In Mexico, the people still turn out for major political rallies. In Mexico, the government does not yet harvest everyone’s electronic communications. And, finally, in Mexico, people don’t just talk about taking up arms to oppose an oppressive, non-representative government: they actually take up arms and fight for their rights.

The fact that gun nuts here haven’t yet risen up in actual insurrections shows how America as a whole has lost its spine to resist. And that’s why the apparatus shown us by Mr. Snowden has not triggered an uprising – and why those same gun nuts aren’t being rounded up by the apparatchniks. The gun nuts are controlled, docile, and not a threat. It doesn’t matter if they have guns or not to protect themselves from an overly oppressive government. They have no intention of actually resisting the government. They just want to pretend like they could. Those guns are a safety valve, believe it or not.
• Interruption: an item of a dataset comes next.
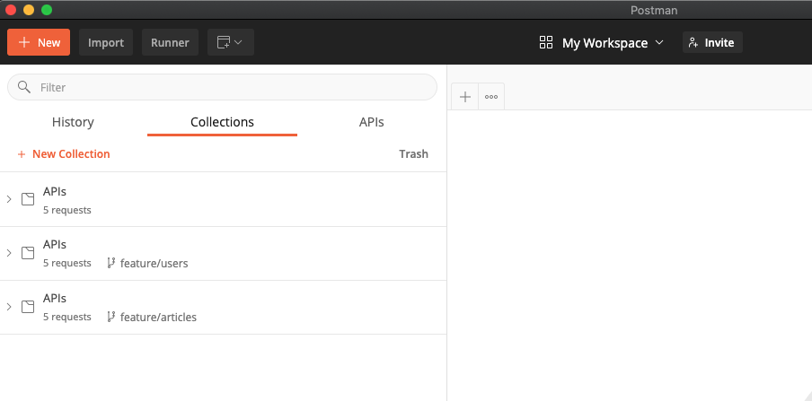This screenshot has height=401, width=812.
Task: Click the New Collection link
Action: [x=64, y=154]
The fact that our political leaders can vilify Snowden without wagging a finger at the security apparatus and not worry about losing their seats in the Senate or House is the ultimate punctuation at the end of the Snowden affair. The USA does not respect international law, sponsors terrorists that we manage to get to turn on us, is run by major corporations, uses the threat of armed conflict to cow smaller nations into handing their economy and population over to those major corporations, justifies a massive security apparatus, and does not fear its own people because they are all bark and no bite. That is what the Snowden affair reveals in its totality.